- Born: Alofa Dawn Latafale Auva'a 8 June 1993 (age 33) Papakura, New Zealand
- Education: University of Otago
- Occupation: Lawyer
- Beauty pageant titleholder
- Title: Miss Samoa 2014; Miss Samoa New Zealand 2014; Miss Pacific Islands 2014; Miss World Samoa 2015;
- Hair color: Light brown
- Eye color: Hazel
- Major competitions: Miss World 2015 (unplaced); Miss Universe New Zealand 2018 (unplaced);

= Latafale Auva'a =

Samoan-New Zealand beauty pageant titleholder

Alofa Dawn Latafale Auva'a (born 8 June 1993) is a Samoan-New Zealand beauty pageant titleholder.
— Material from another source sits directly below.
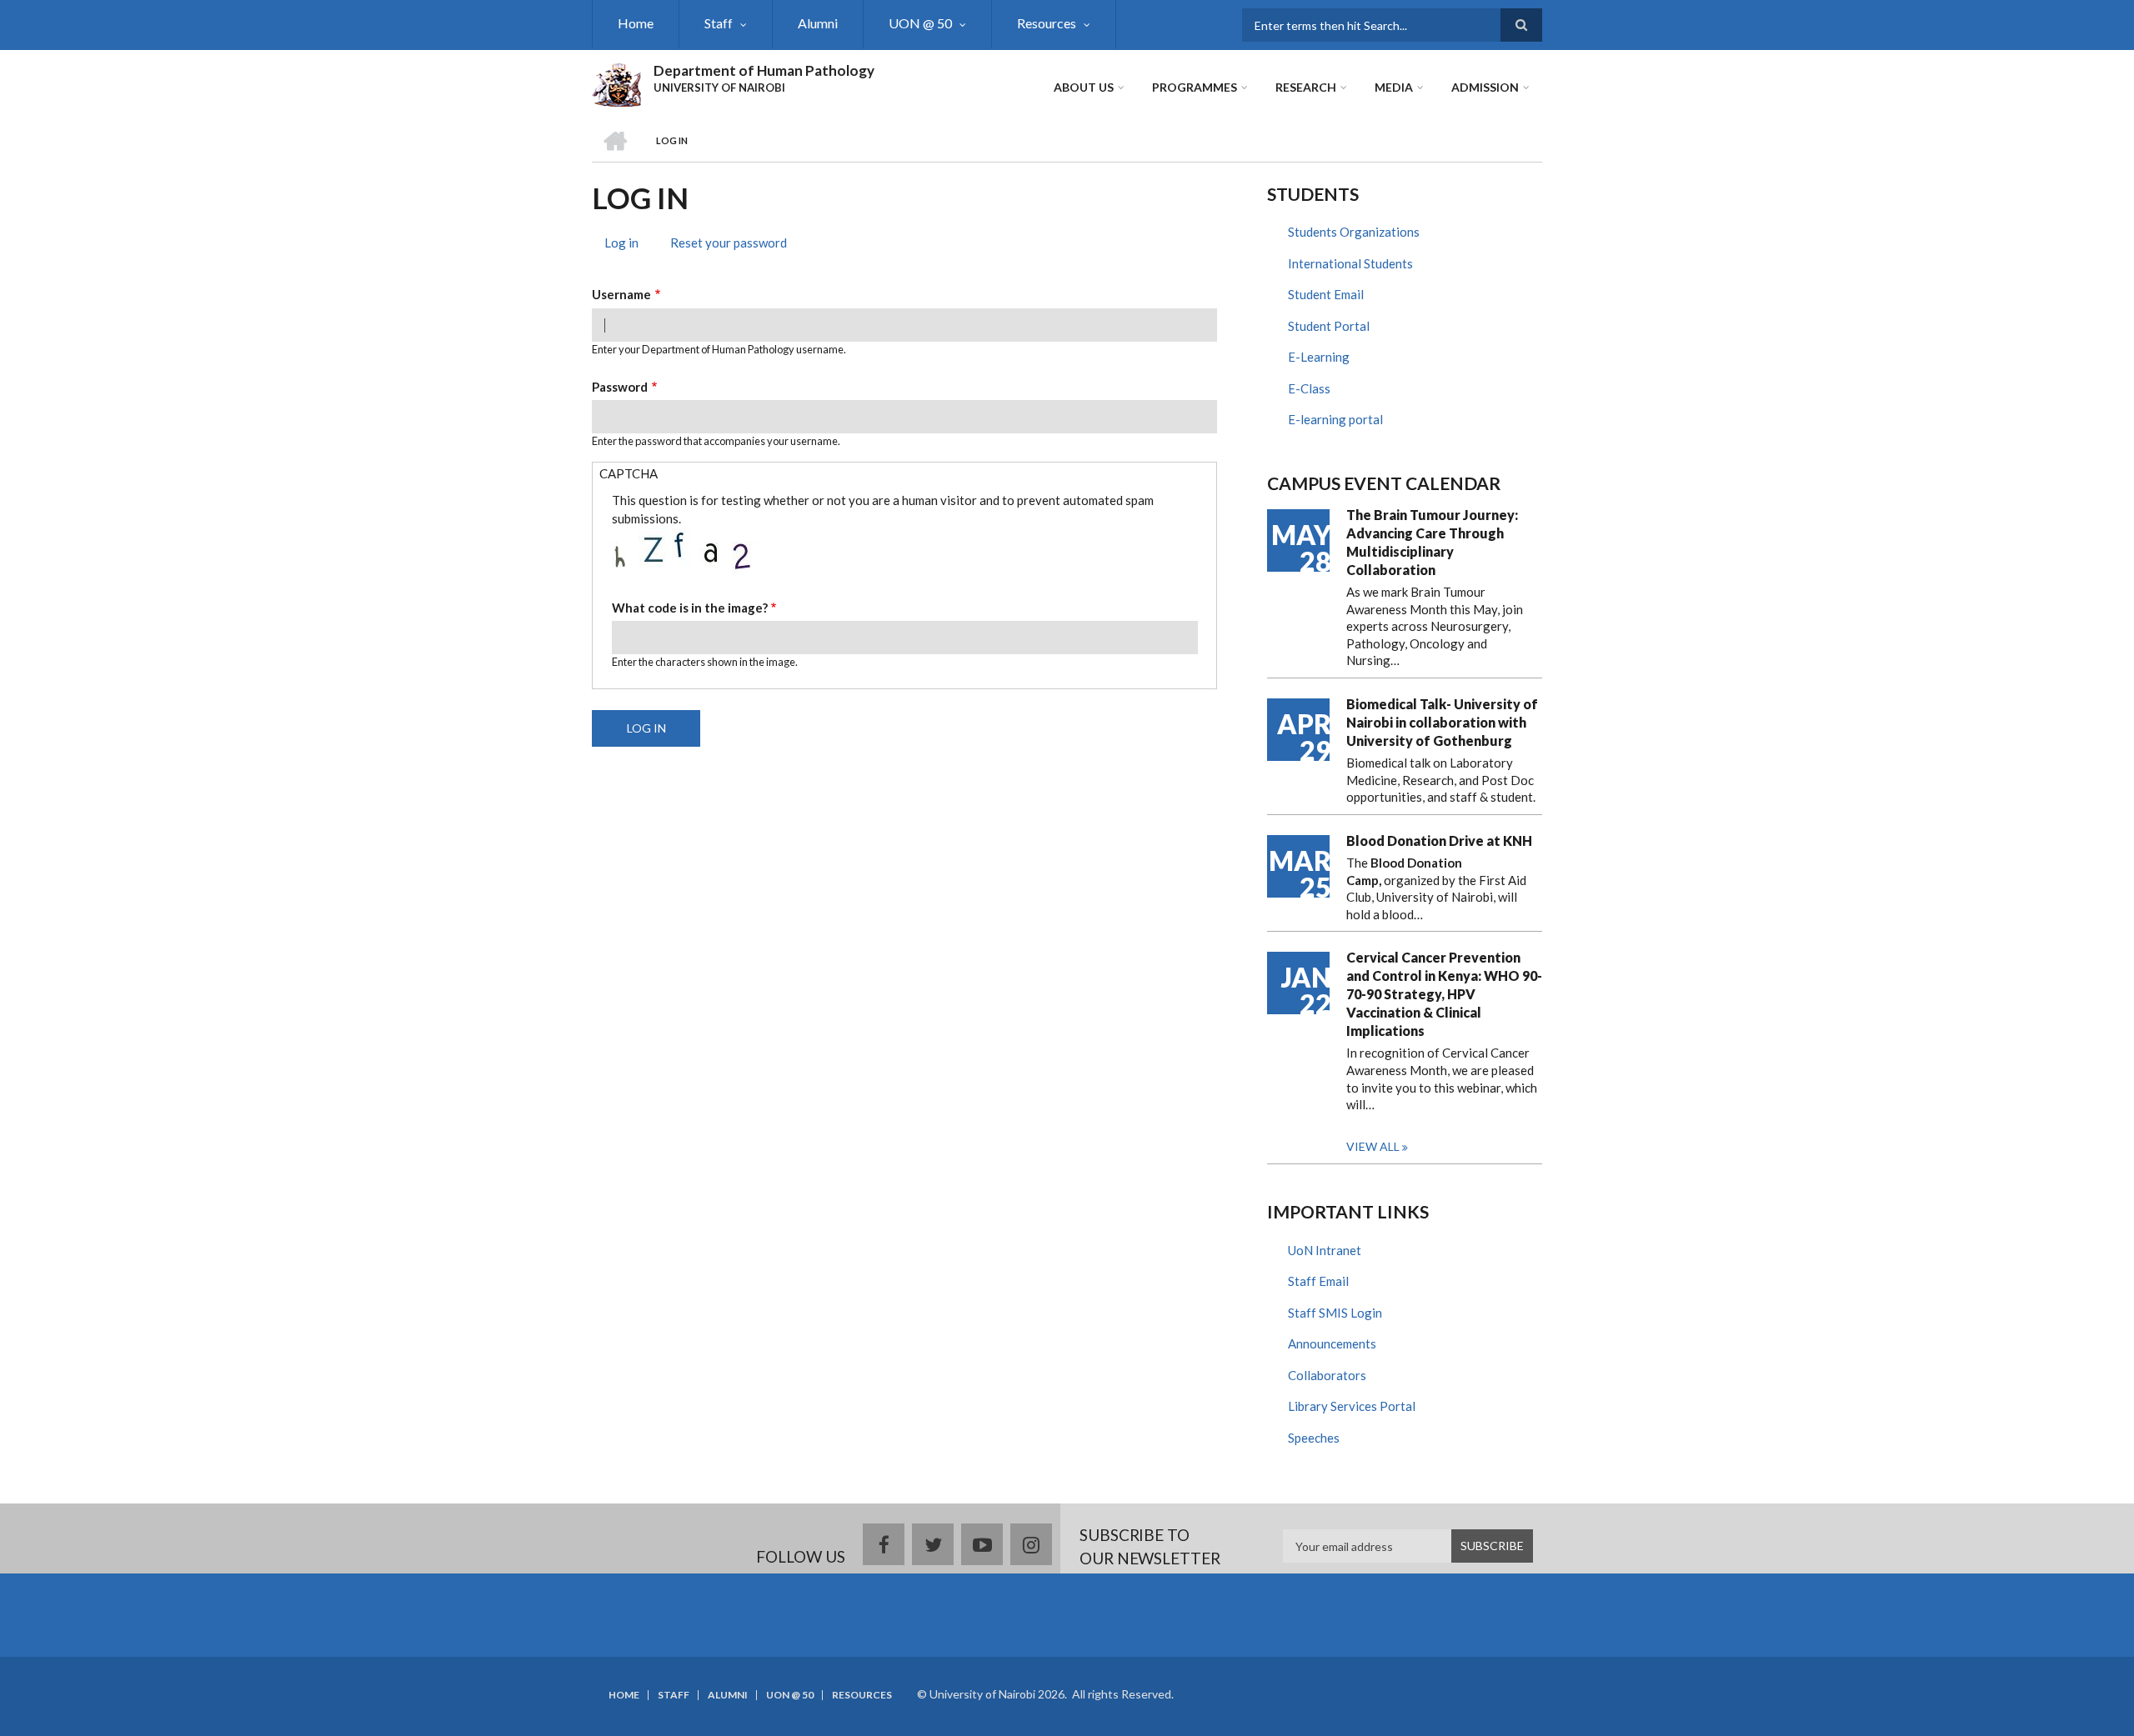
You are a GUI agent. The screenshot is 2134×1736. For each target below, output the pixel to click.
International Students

She is the first woman to hold four Pacific regional titles by winning Miss Samoa New Zealand 2014, Miss Samoa 2014, Miss Pacific Islands 2014 and Miss World Samoa 2015.

==Early life==
Auva'a was born in Papakura, New Zealand, to a Samoan father and English mother. She was educated at King's College, Auckland, where she was deputy head girl and received the University of Auckland's Top Pacific Chancellor Award. Auva'a opted to study law and music at the University of Otago.

==Personal life==
In 2018, Auva'a was bestowed a Samoan chief (Matai) title at a ceremony in Vaitele, Samoa. She is also a barrister and solicitor in New Zealand.